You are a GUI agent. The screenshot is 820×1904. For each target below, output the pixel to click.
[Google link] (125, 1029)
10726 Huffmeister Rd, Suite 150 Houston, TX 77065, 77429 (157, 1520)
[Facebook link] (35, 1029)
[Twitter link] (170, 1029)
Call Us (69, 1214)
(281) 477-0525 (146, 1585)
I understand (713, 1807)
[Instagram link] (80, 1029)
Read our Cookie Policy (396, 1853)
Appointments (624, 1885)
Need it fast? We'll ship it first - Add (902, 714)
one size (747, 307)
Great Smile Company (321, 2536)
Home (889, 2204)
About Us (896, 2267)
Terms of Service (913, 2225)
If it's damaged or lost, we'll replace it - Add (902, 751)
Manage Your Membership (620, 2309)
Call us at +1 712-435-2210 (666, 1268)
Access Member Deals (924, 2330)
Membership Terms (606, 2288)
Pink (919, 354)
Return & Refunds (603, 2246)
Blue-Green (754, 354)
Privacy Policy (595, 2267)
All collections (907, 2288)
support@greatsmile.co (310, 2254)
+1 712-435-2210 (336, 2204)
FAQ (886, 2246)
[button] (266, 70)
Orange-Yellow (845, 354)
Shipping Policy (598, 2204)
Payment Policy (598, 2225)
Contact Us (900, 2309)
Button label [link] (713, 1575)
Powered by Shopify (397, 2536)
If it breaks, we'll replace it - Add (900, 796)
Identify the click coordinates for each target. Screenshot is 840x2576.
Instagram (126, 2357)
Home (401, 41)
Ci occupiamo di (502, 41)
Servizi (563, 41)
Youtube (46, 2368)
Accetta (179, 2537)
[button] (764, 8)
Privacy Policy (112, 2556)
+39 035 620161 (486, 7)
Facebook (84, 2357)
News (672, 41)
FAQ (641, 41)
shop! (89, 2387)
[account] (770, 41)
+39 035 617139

◆ ◆ ◆ ◆

PROMPT ▸ All that is needed is the number of lines in the material containing the string "link".

WRITTEN SOLUTION ▸ 5